Keating's lawyer Ron Mansfield said Keating's professional and personal life is now in tatters.
He said the retired commodore is "now known not for his 42 years of service to his country but for his offending".
In a statement to the Herald after sentencing, an NZDF spokesperson said Keating's crime does not reflect the values of the NZDF nor the behaviour expected of its personnel.
During the trial, Crown prosecutor Henry Steele said Keating's motivation was to covertly film his colleagues using the toilet.
Today, Steele said Keating abused the trust placed in him by his staff, the embassy and his country.
He described Keating's offending as "highly premeditated" and the fact the camera fell from its hiding place was merely good fortune.
The prosecution's case against Keating was primarily based on the recovered internet activity from his computer and DNA found on the hidden camera's memory card.
CCTV footage and swipe card records from the diplomatic outpost were also used by Steele to convict the man who had also served as New Zealand's naval attache and senior technical officer for the navy to the US during the mid-2000s.
Environmental Science and Research forensic scientist Sue Vintiner told the court the DNA found was "10,000 million times more likely " to belong to Keating than another person with the same DNA profile.
The "low copy number DNA test" is not used by some overseas jurisdictions because of the high risk of contamination and cost, the court heard.
Mansfield also said the police and embassy's investigation after the camera was discovered on July 27, 2017, was "inept and incomplete".
He compared the diplomatic outpost's incompetence to an episode of Dad's Army.
Keating also accused embassy staffer and his driver Mike Waller of being the guilty man during the trial.

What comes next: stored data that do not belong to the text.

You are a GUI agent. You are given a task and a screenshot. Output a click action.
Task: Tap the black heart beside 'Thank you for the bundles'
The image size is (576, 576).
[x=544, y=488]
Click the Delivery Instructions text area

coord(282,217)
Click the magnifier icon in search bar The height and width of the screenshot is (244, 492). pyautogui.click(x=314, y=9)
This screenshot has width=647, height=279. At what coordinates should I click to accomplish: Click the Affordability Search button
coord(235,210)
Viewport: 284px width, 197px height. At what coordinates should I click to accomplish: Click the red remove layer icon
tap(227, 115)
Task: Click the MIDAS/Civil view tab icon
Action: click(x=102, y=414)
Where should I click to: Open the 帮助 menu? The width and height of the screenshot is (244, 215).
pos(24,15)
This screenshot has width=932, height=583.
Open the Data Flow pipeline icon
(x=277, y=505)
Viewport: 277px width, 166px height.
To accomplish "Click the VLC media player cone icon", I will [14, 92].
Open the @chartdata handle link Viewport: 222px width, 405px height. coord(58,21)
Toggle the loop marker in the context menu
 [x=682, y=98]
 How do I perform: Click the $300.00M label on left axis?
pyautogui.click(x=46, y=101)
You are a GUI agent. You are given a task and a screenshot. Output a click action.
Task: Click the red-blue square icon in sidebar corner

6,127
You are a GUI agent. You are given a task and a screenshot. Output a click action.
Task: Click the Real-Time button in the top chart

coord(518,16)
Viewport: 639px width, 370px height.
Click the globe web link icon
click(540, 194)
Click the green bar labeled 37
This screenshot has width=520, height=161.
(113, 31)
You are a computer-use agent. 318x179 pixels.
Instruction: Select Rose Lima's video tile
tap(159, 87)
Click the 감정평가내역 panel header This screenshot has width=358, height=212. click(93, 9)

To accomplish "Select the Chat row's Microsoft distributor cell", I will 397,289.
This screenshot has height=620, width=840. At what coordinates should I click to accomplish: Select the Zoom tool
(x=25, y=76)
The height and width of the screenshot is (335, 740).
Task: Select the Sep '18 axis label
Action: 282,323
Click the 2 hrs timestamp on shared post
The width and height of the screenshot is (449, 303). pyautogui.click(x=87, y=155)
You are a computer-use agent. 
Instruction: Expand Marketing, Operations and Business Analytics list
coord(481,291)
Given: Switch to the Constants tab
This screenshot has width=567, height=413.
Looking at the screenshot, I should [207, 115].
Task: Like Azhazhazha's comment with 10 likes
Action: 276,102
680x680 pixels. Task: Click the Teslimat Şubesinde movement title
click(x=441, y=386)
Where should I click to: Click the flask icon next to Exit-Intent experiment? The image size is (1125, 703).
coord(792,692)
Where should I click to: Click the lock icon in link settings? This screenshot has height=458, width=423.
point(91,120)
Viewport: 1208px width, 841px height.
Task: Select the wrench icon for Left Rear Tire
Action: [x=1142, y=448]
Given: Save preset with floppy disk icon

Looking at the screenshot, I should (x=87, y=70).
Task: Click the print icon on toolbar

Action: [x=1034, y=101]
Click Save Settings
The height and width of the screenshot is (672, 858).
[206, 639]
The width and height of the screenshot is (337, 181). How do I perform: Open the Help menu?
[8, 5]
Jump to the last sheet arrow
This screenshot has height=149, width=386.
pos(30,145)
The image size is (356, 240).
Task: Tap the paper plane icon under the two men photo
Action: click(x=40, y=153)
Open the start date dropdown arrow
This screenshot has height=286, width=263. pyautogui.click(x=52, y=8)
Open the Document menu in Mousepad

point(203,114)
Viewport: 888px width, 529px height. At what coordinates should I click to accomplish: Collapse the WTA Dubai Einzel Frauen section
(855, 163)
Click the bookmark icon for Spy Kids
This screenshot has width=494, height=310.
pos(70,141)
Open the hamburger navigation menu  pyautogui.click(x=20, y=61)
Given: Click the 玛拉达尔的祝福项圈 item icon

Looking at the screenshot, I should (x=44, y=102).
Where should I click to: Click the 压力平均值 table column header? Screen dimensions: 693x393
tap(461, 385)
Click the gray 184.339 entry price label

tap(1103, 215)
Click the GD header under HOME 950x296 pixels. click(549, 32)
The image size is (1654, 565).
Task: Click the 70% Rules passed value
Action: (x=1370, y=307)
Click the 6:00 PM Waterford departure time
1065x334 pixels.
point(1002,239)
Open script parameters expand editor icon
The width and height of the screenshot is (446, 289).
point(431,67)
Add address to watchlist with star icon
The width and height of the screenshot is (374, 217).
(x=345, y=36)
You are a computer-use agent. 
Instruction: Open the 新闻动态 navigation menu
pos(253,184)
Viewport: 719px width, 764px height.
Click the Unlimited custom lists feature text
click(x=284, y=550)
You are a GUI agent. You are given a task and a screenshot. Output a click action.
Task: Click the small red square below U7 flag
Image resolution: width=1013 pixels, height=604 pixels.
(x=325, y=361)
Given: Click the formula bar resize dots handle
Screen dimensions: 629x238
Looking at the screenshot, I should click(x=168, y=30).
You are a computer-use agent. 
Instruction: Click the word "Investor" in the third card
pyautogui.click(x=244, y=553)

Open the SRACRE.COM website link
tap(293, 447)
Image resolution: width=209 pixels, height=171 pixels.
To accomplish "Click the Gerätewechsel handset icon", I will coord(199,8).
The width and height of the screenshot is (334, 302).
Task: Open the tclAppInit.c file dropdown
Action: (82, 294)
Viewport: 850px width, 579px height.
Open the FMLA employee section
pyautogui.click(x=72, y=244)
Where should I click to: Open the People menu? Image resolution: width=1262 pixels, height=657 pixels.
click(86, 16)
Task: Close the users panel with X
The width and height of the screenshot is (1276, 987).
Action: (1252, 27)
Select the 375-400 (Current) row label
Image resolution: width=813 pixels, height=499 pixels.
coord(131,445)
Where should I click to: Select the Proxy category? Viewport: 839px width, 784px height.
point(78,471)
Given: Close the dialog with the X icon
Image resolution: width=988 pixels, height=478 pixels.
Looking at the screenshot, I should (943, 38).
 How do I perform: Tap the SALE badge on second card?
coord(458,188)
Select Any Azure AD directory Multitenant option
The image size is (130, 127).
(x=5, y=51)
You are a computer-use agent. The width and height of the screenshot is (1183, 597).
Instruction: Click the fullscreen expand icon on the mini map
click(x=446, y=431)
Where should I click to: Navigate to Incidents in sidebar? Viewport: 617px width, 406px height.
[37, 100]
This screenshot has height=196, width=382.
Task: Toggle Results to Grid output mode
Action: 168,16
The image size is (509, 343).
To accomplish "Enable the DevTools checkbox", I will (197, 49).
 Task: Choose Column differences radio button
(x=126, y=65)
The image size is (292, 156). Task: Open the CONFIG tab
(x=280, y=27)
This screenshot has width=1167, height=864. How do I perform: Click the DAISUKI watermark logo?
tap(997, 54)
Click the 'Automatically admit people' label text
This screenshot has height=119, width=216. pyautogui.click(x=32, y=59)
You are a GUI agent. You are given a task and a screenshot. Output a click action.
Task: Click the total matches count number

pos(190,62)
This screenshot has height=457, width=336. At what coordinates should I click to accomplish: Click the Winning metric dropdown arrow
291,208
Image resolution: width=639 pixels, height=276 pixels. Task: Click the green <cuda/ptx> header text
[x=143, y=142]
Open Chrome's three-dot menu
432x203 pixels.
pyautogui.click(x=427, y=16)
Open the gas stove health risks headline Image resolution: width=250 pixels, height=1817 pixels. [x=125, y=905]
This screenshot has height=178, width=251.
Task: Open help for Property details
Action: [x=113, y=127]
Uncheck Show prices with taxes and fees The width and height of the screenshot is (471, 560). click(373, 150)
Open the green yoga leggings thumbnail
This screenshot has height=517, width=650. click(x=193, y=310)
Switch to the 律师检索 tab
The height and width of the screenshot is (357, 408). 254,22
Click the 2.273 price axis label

Waller had in 2014 bought a device which was identical to that found in the bathroom, but he said it was used in an effort to catch a petty cash thief at the embassy and denied being the person responsible for planting the toilet camera.
"At trial you tried to blame an innocent man ... Publicly accusing him of your crime," Judge Ronayne told Keating today.
Questions by the Herald to MFAT, which is responsible for New Zealand's embassies, about the investigation and embassy security have gone unanswered.
"We will not be discussing publicly the support offered to staff on this case other than to say the welfare and privacy of staff have been at the forefront of our considerations," a spokesperson for the ministry has said.
"The ministry does not discuss security matters in relation to New Zealand embassies."
During the trial, Judge Ronayne also warned the jurors about some of the classified evidence they would hear.
He said it was "terribly important" that no material or court documents were taken home by the jurors and nothing was discussed outside of the jury room.
A secret witness' identity was also suppressed by the judge for national security reasons.